Is it normal for my mouth to be this sore?

Hey, I’m Daniel, and I work as a staff reporter for the University of Washington Tacoma’s student newspaper, the Ledger. On March 20th of this year my news writing professor Dr. Demaske, my former editor Rachel, my news writing classmate Megan, and myself, will travel to Moscow, Russia. Once there, we will assist students of the Moscow State University school of journalism produce a newspaper, titled The Zhurnalist.

We’ll be there all of ten days, and in exchange we recieve full internship credits! If we want them (There’s a lot of complicated shit where the credits count toward the spring quarter, and if we do this AND take a full courseload, we’re charged more. Boo.). Pretty sweet deal, eh?

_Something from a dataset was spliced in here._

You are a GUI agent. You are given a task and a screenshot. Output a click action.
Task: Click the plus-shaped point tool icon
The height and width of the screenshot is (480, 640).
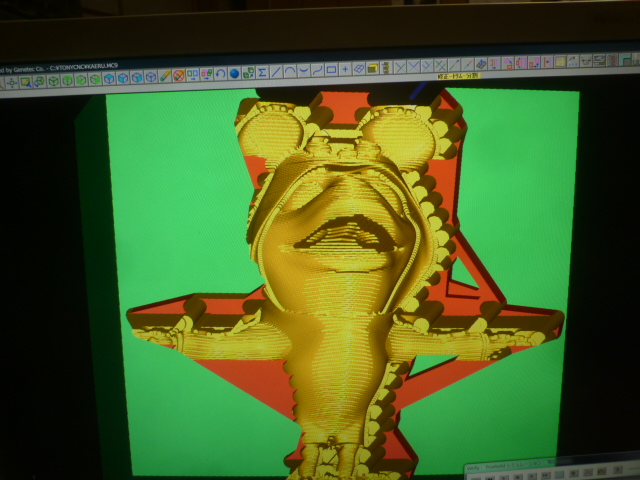(x=345, y=70)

Moscow is, of course, the capital of the Russian Federation. From what I understand, it’s become something of a lively little hamlet, particularly with the recent stability accredited to President Vladimir Putin. This is interesting, because critics say he has accomplished this by curbing civil liberties, civil liberties that include the powers of the press. As a result, journalism and journalistic styles are a different animal in Russia then they are here in the States.

But if it weren’t difficult, it wouldn’t be fun, now would it?

 Meanwhile, I’ve set to work learning some basic Russian, enough to buy stuff, go places, not look like an asshole, and impress Russian ladies with the foreigner-who-tries-hard-to-fit-in angle. It’s strange in a few ways. For one, the cyrillic alphabet (the one used by the Russians) is almost entirely different than  the English alphabet, both in its symbols and each character’s representation of a very specific sound.

Second, it feels like the entire language is spoken in the front of the mouth. I seriously feel like the words are marbles that I have to keep pushing against my lips with my tongue, lest I completely jumble what I’m saying.

My mouth is sore. Mouths shouldn’t be this sore.

But, bitching aside, I created this blog to document our trip, both before, during, and after, when some Russian students will follow us home. Hopefully I can set this up as a multi-user account so Rachel and Megan can post here too, telling a little bit about their own experiences.